現在では植物鑑賞は「ガーデニング」に姿を替え、特にイングリッシュガーデンの流れを汲む価値観の中では緑を「自然に」「豊かに」「育む」ことが重視されてゐる様に思ひます。ガーデニングの本質は緑を「育てる」事ではなく「観る」事に在る、と著者は言ひます。「本当に楽しんでますか?」この一言だけでも本書は価値が有ると言へます。幸せで豊かな家庭の「良き趣味」から、道楽という本来の姿へ。「なかなか上手く育てられなくて」とお嘆きの御婦人方にお勧めしたい。
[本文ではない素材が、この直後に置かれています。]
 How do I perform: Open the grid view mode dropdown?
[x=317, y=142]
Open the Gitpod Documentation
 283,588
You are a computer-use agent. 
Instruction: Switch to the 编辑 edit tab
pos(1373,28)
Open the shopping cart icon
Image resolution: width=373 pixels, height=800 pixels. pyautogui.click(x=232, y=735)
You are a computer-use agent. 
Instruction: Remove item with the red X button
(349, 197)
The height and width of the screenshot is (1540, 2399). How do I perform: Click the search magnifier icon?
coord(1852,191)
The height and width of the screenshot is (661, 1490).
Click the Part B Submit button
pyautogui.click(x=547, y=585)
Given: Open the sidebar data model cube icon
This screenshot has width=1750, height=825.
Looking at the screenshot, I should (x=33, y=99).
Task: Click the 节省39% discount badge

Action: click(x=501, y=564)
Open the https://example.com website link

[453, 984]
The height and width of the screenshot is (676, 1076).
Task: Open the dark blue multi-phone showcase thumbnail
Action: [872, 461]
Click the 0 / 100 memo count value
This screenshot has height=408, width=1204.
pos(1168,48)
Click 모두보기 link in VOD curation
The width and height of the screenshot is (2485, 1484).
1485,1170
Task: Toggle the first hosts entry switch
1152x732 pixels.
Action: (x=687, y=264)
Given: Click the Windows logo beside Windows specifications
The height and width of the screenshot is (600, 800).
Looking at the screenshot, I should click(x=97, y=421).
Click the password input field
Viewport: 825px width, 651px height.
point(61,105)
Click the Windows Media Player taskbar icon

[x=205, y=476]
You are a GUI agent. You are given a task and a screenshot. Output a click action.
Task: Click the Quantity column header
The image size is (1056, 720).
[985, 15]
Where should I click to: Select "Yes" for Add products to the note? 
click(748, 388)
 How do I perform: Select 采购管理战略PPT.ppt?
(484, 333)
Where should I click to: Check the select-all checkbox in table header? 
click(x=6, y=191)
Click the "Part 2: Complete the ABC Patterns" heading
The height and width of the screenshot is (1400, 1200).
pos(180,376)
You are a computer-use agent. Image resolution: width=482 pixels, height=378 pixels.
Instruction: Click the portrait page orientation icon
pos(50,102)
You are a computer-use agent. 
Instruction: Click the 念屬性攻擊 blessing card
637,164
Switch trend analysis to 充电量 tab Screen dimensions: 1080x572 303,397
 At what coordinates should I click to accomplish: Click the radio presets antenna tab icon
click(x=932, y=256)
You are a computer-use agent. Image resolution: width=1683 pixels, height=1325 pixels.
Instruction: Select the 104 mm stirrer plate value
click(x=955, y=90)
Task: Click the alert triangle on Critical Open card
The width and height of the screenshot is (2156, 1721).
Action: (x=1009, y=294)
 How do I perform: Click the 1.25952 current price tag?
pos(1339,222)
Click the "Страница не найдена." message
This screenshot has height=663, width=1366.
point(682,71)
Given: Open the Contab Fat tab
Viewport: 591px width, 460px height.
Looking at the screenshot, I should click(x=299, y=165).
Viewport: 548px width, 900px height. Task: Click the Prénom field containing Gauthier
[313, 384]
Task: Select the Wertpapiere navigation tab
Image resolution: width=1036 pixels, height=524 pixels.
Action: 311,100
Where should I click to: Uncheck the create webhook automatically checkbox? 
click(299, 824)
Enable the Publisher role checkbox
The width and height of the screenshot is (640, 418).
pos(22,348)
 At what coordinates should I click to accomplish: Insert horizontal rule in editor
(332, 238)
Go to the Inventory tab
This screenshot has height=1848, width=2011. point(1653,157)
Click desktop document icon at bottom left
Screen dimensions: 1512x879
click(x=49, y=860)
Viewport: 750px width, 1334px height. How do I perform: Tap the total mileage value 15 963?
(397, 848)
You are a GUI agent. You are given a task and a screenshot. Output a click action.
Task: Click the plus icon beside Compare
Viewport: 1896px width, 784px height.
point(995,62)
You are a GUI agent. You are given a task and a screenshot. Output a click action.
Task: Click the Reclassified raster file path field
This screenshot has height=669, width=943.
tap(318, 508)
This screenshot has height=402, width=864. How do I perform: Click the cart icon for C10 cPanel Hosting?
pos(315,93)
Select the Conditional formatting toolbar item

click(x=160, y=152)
男子諸兄にも勿論お勧めする。幸いにも日本に於いては、何処に行っても緑は必ずある。それを愛でる気持ちを以って接すれば、其れは既にガーデニングと云へるので在ります。ま、その心境に至つては名前なぞ何でも良いのではありますが。
「入門書」と言うより、エッセイ・手記として読みたい本 |
この本は文字通りの「ガーデニング入門」、植物や園芸についてのうんちく」、八ヶ岳倶楽部に置ける仕事や園芸に関するエッセイの3部分から成り立っているが、全体を通して感じられるのは、著者の生き物に対する親しみや好奇心、それが高じて園芸への道を選び、八ヶ岳で華族や友人、社員たちと一緒に、非常に幸せな、充実した日々を送っているというメッセージである。
父の博氏は、高名な俳優で、NHKのクイズ番組や、自然紀行番組のナレーターなどでもお馴染みで、役者になるために生まれてきたような人であるが、著者の眞吾氏は、「趣味の園芸」を見ていると、何となく頼りなさそうで、人からすかれそうで、そのために他の出演者が本領を発揮しているような感じの青年である。
「うんちく」については植物好きの人なら知っていることが多いし、たとえばツバキ科のもっこくのように、赤くていかにもおいしそうな実がなるのに、鳥のお腹では消化できず、鳥はただ働きで、タネをうんちと一緒に遠いところにまいてやるというものもある。
これからガーデニングをやってみたい人には、著者の個性や情熱がよく伝わってくる、一読の価値がある本田と思う。
ひとことだけ |
自然の中に生き楽しんで暮らすのは、すばらしい。ひとことだけおもしろいと思ったことを紹介します。「リスは越冬にあたり、ドングリを次々と土の中に隠す。リスに忘れられたところの実が芽を出す。」結果的にリスがドングリを植えている。自然の不思議さがわかるエピソードと思いました。